# What should I take to my first show???



## SouthernEssence (Oct 3, 2007)

I have a show coming up after Thanksgiving...a Christmas show.  What should I take???  You can see all of my products at www.southern-essence.com

Thanks!!!


----------



## Tabitha (Oct 3, 2007)

Every single last item that will fit in your vehicle!


----------



## Guest (Oct 4, 2007)

AMEN TAB! LOL


----------



## SouthernEssence (Oct 4, 2007)

That sounds easy enough!


----------



## Wintersnow (Oct 4, 2007)

SouthernEssence, I like your site.


----------



## SouthernEssence (Oct 4, 2007)

Thanks!  I created it myself...that was an experience.  I'm very happy with the way it turned out.


----------



## dragonfly princess (Oct 4, 2007)

I am doing a show in Oct.

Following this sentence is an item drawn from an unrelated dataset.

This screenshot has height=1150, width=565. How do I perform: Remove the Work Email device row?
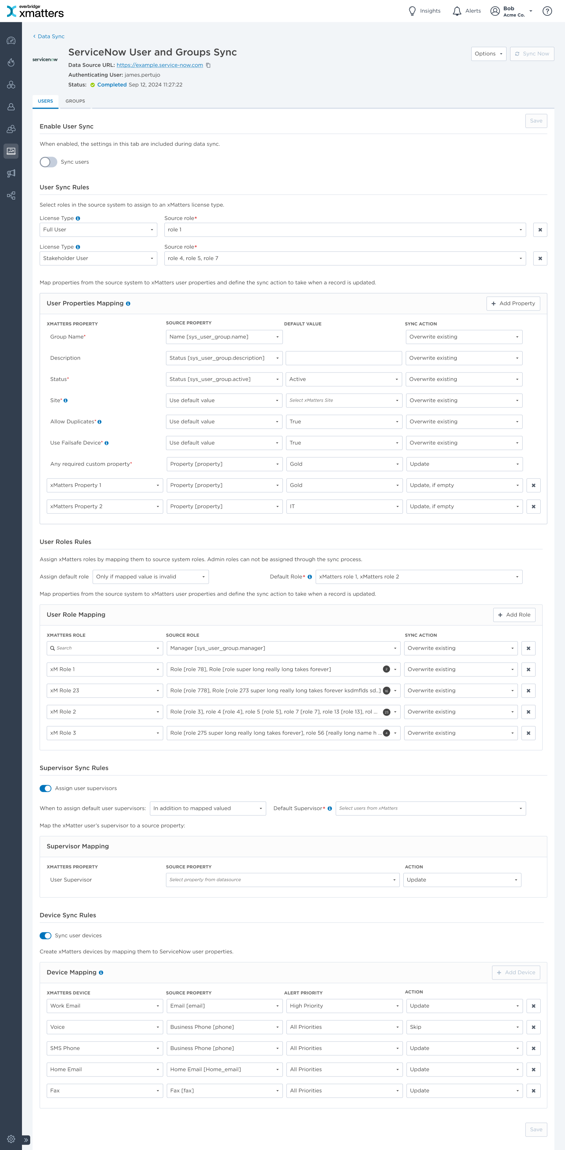pyautogui.click(x=533, y=1006)
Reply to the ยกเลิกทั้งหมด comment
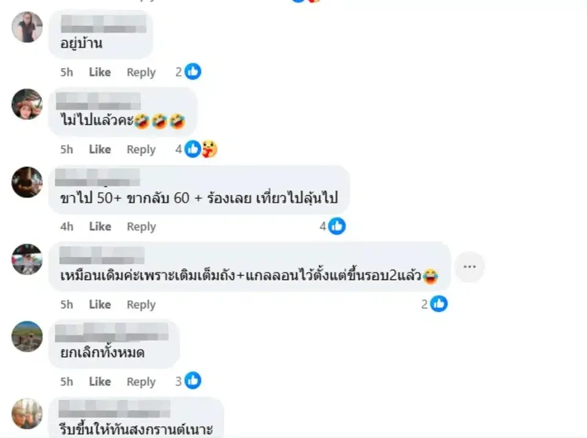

I am taking everything in sight!  I am so excited I just can't stand myself anymore!


----------



## Tabitha (Oct 4, 2007)

Be sure to take lots of cantact info, biz cards, fliers, whatever.

Remember, you can not judge the success of a show by the amount of money in your pocket when you leave. You may not sell a single item, but someone who has picked up a biz card may call you a week, a month, a year later & order 10 gift baskets or place a huge order for their noutique, etc. It's all about the residual!


----------



## dragonfly princess (Oct 4, 2007)

Tabitha said:
			
		

> Be sure to take lots of cantact info, biz cards, fliers, whatever.
> 
> Remember, you can not judge the success of a show by the amount of money in your pocket when you leave. You may not sell a single item, but someone who has picked up a biz card may call you a week, a month, a year later & order 10 gift baskets or place a huge order for their noutique, etc. It's all about the residual!



Hey Tab what is a noutique???   :shock:


----------



## Tabitha (Oct 4, 2007)

It's a boutique for people who can not spell-LOL!


----------



## dragonfly princess (Oct 4, 2007)

oh hahahahah  just kiddin!  I knew that!


----------



## SouthernEssence (Oct 9, 2007)

Ok I have new soaps on my site now, that makes 17 different bars.

I'm taking to the show (3 day show):
30-50 bars of each soap
Hand dipped candles (not on my site)
Hand knit cotton wash cloths
Whipped Shea Butter
My Soap Crate Gifts
Lavender Sachets
Maybe bath salts and oils

A table and table cloth
Extention Cord
Laptop with wireless internet card, and portable printer for credit card payments
A million business cards
I think that's it....oh, my husband.  I'm taking him too.    

Am I forgeting anything???


----------